That would cause me a lot of trouble. Every night I do a pg_dump on all my
databases to a temporary file. Then I use cmp to compare that dump to last
night's dump. If they're identical I just delete the new dump so that only
the old one remains, with its original timestamp. That way rsync doesn't
see any change, and doesn't waste any time comparing it when we do
backups. It's also handy to see the last day the dump changed by looking
at the file's timestamp.
Granted, this is only of interest on databases that don't change at all,
but on a multi-user system we have a surprising number of databases that
don't change at all for days (alongside the ones that change all the time,
of course).
However, I would like to see an option to include the timestamp if someone
wants it.
Jon
Jon Jensen wrote:
On Fri, 28 May 2004, Christopher Kings-Lynne wrote:
I've encountered a situation where I'd like to store some information
about the database when I do a pg_dump. For instance, the timestamp of
the dump. And some other information that I pull from the database.I think every dump should dump the timestamp regardless...

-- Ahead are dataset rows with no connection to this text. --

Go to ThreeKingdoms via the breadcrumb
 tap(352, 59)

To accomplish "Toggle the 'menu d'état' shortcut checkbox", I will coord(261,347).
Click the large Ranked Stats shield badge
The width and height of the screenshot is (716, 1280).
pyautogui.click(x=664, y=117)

That would cause me a lot of trouble. Every night I do a pg_dump on all my
databases to a temporary file. Then I use cmp to compare that dump to last
night's dump. If they're identical I just delete the new dump so that only
the old one remains, with its original timestamp. That way rsync doesn't
see any change, and doesn't waste any time comparing it when we do
backups. It's also handy to see the last day the dump changed by looking
at the file's timestamp.Granted, this is only of interest on databases that don't change at all,
but on a multi-user system we have a surprising number of databases that
don't change at all for days (alongside the ones that change all the time,
of course).However, I would like to see an option to include the timestamp if someone
wants it.
That makes sense.
A better answer to this particular problem might be incremental dumps,
though :-)
cheers
andrew
On May 28, 2004, at 10:48 AM, Andrew Dunstan wrote:
A better answer to this particular problem might be incremental dumps,
though :-)
Oh would incremental dumps be ever so hungrily accepted by ever so many
shops. I had imagined that PITR transaction log archiving would allow
one to perform an equivalent to "repay initial full data dump", then
foreach transaction log, replay. If no writes have occurred, then the
transaction log would be small / nongrowing, right?

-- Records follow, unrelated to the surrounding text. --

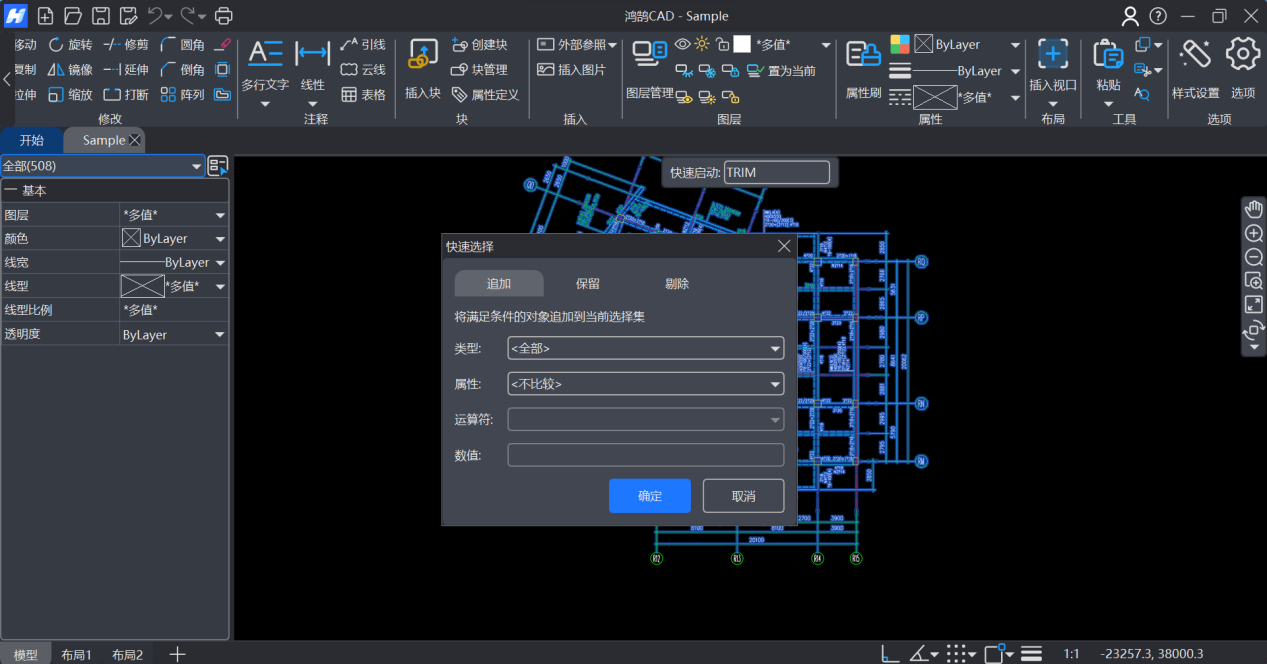
Task: Click the 取消 button
Action: 743,496
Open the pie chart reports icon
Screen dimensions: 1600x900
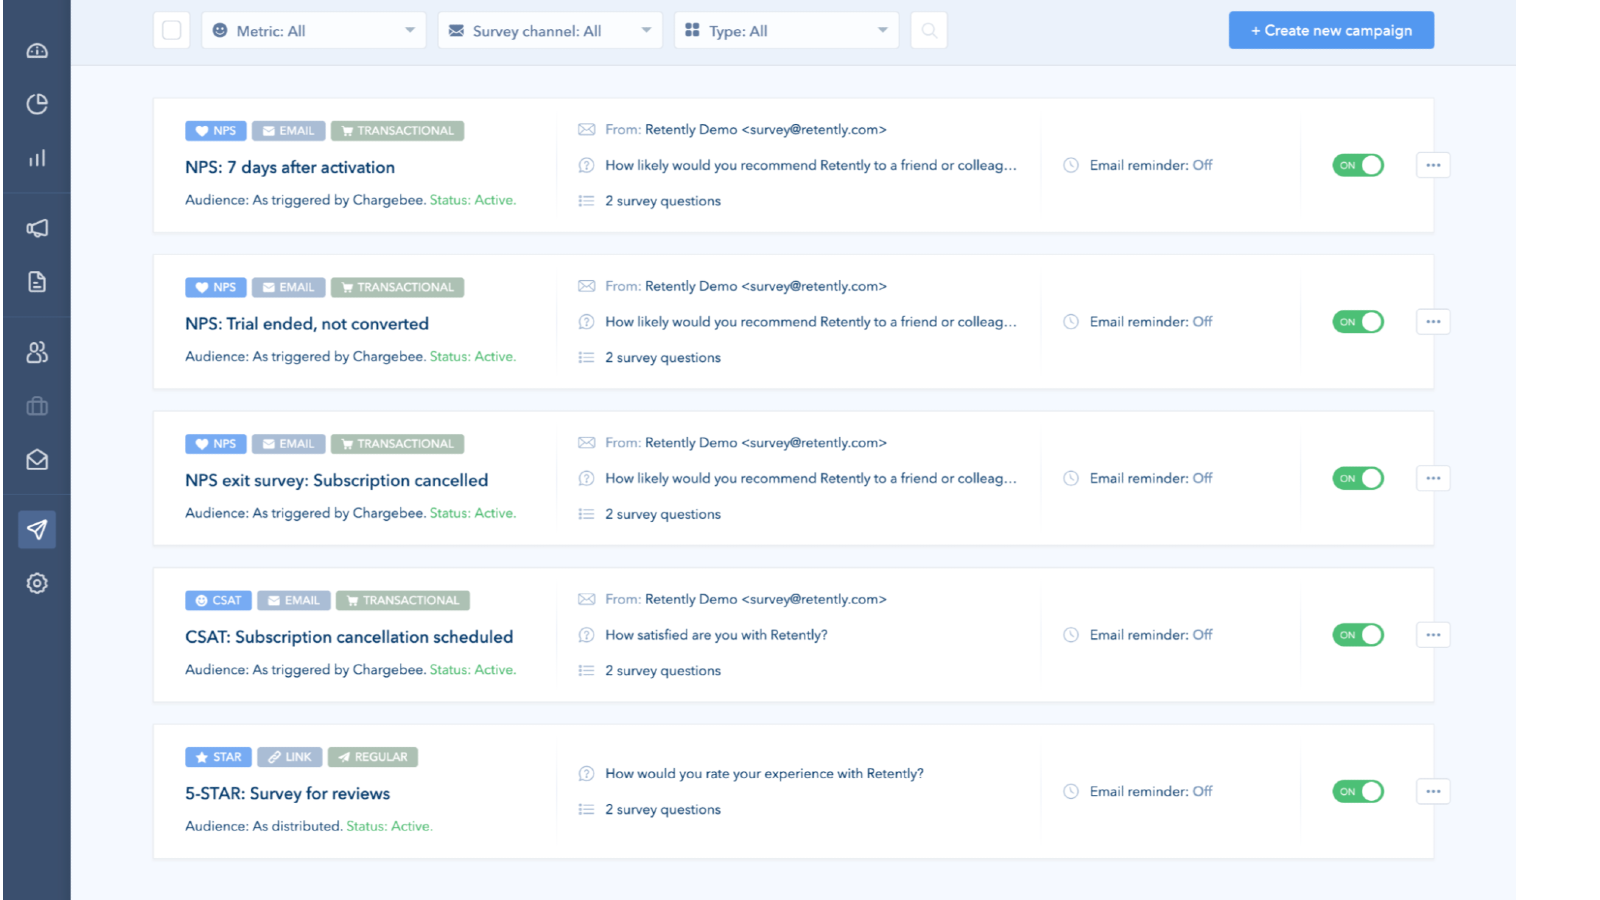[x=37, y=104]
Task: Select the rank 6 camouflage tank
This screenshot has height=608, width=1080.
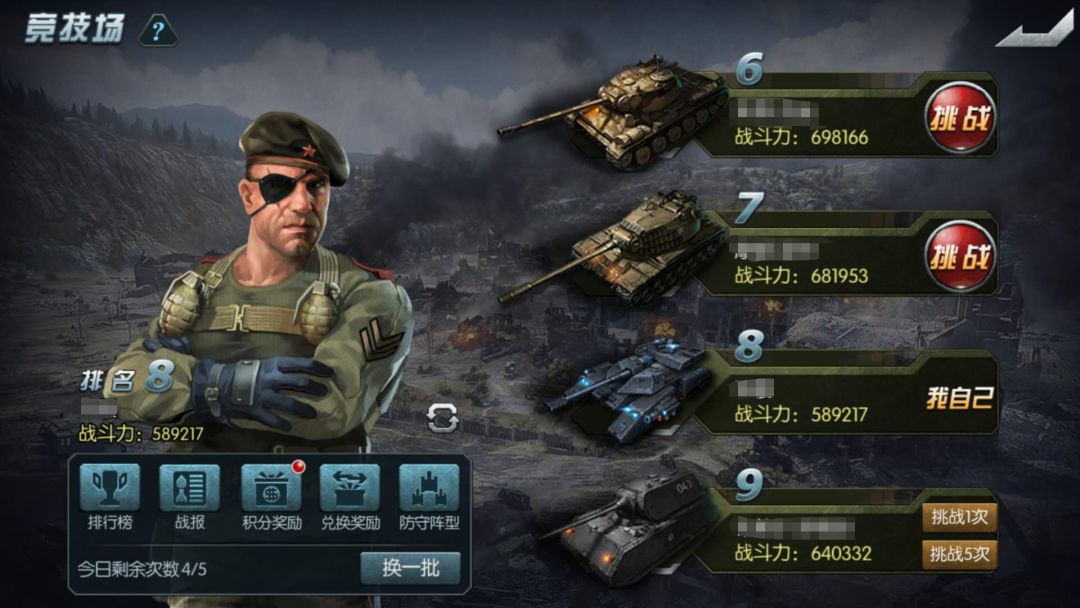Action: pyautogui.click(x=613, y=114)
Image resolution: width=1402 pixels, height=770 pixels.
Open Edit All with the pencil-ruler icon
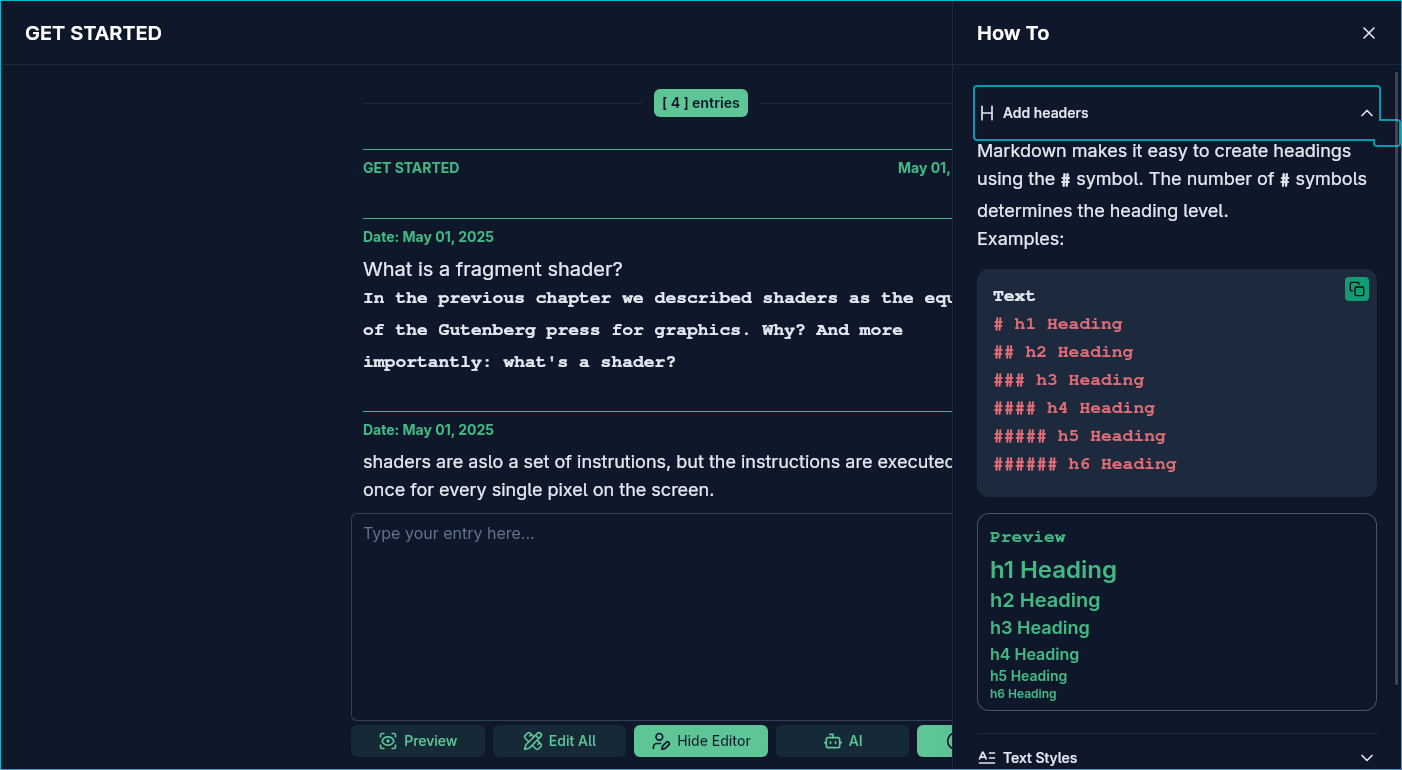pyautogui.click(x=559, y=741)
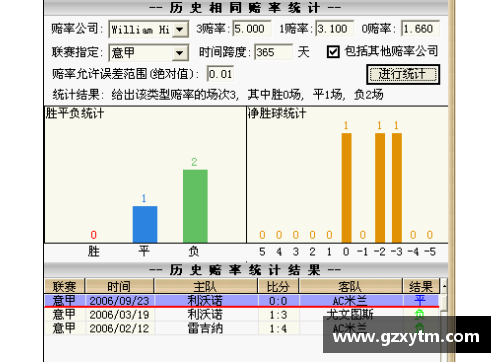The image size is (500, 362).
Task: Edit the 3赔率 field showing 5.000
Action: pos(252,29)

For example, we perform a full dump hourly, scp to a backup db box who
then imports it in its entirety, giving us, on average, a half-hour's
worth of potential data lossage at any given moment in time if the
primary box goes horribly bad. With current database size / machine
speed, etc., this process takes ~8 minutes, so we're not sweating it.
But we know that the vast majority of the data did not change in the
past hour, so the majority of that work was not truly necessary.
With PITR log archiving, could we kick off this transfer + replay
activity on the second box to ultimately just ship deltas? I suspect
that we could not get such fixed-time guarantees anymore, since any
individual transaction log file would not become full until, well,
enough writes have occurred to push it over the edge, so our 'data
hanging in the wind not yet on the backup box' becomes a function of
'most recent N Kbytes of changed data'. By lowering transaction segment
size (or whatever controls the size of individual transaction log
files) we could force archiving to occur more / less frequently
according to write traffic, right? Poor man's (very) async replication.
If all of this is correct, kudos to the forward-thinkers involved with
PITR and the abstract archive transaction log protocol. If my proposed
usage is flawed, then negative kudos to my puny mind.
----
James Robinson
Socialserve.com
At 12:15 AM 29/05/2004, Jon Jensen wrote:
However, I would like to see an option to include the timestamp if someone
wants it.
The timestamp is already in the header for custom dumps. Have a look at the
first few lines from a 'pg_restore -l'.
In terms of general comments, there is already a 'WARNING' type TOC entry
for custom dumps. This emits a warning message when pg_restore is called.
A similar mechanism could be used to dump SQL comments. eg. new TOC type of
'SQL_COMMENT' with a defn starting with '--' would work with old & new
pg_dump versions. It might be a good idea to investigate the likely uses
for these comments, since the TOC entries may be suppressed depending on
whether they are deemed to be part of the schema or the data. Once the
modes of use are defined, a better mechanism may become apparent.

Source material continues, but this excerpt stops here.